Opinión
"Lo enterraron en Burdeos, y al tiempo se exhumó su cuerpo para llevarlo a Zaragoza, pero le faltaba la cabeza. No se sabe que pasó con ella"

Publicado el 23/08/2026 a las 19:00
Vimos en el museo Bonnat de Bayona, que han remozado a fondo, un pequeño cuadro de Goya, un autorretrato con gafas, lo llaman, en el que se le ve serio, mirando algo. Es una pintura de 1800, Goya está en el cenit de su fama, es pintor de la corte, está lleno de encargos, pero se le ve taciturno, quizás porque se está volviendo sordo y distanciando del mundo, como si no lo entendiera. Se diría que es ya el pintor de los desastres de la guerra, los fusilamientos y las pinturas negras. Se parece algo a Beethoven, otro sordo genial.
Años después, en 1828, Goya se exilió en Burdeos para escapar del absolutismo de Fernando VII, ese rey terrible. Tenía 80 años, pero no dejó de trabajar, al revés, fue un momento muy creativo. No es el único caso en que ocurre algo así. A los 80 un artista no persigue ya nada, está lleno de experiencia vital, no quiere hacer carrera, y solo se mide con la eternidad. Tener un objetivo, una tarea, se demuestra siempre, es lo que más alarga la vida y la llena de sentido.
En Burdeos Goya encontró buenos amigos, liberales huidos la mayoría, afrancesados, con lo que tomaba chocolate y hablaba de España. Algo parecido a lo que haría Unamuno años más tarde desde Hendaya. España ha sido cruel con muchos de sus mejores hijos, ahora mismo recordamos a Lorca, cuya muerte brutal todavía da escalofríos.
En Burdeos Goya se dedicó a cosas nuevas: litografías, miniaturas, y pintó ese cuadro raro que es La lechera de Burdeos, que parece ya impresionista.
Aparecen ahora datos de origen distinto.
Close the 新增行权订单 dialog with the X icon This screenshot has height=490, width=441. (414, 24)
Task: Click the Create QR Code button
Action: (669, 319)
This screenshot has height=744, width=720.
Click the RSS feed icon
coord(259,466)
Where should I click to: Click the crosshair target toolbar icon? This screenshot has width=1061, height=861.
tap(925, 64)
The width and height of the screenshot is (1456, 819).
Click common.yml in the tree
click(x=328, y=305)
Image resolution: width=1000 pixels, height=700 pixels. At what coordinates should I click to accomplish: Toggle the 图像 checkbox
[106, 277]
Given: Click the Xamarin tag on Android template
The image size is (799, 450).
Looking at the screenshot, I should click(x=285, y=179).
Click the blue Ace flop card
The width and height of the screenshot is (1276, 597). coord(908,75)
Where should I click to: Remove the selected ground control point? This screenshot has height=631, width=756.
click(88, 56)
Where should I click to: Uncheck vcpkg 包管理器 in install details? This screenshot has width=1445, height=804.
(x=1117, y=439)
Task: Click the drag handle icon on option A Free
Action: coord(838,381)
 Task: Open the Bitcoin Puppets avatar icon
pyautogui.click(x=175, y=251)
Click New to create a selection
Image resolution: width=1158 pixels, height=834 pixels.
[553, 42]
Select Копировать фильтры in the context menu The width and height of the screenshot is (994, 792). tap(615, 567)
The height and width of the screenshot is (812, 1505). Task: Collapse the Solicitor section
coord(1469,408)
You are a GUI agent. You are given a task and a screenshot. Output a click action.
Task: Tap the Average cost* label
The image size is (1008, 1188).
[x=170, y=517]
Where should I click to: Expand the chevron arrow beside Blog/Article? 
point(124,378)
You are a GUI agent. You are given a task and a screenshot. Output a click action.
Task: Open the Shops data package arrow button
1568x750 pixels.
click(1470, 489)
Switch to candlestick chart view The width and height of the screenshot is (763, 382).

El museo Bonnat tiene una colección magnífica: Boticcelli, Ingres, Sorolla, el Greco etc. pero termina en el impresionismo, no sigue más allá, lo que es una señal, pues es sabido que a partir de ese momento el Arte se acaba, se vuelve otra cosa. Azúa lo explica muy bien.
Parece que Goya murió al caer de la escalera de su casa. Lo enterraron en Burdeos, y al tiempo se exhumó su cuerpo para llevarlo a Zaragoza, pero le faltaba la cabeza. No se sabe que pasó con ella. Esa cabeza pensativa y tremenda, con esa mirada tras las lentes, con la que sigue en Bayona.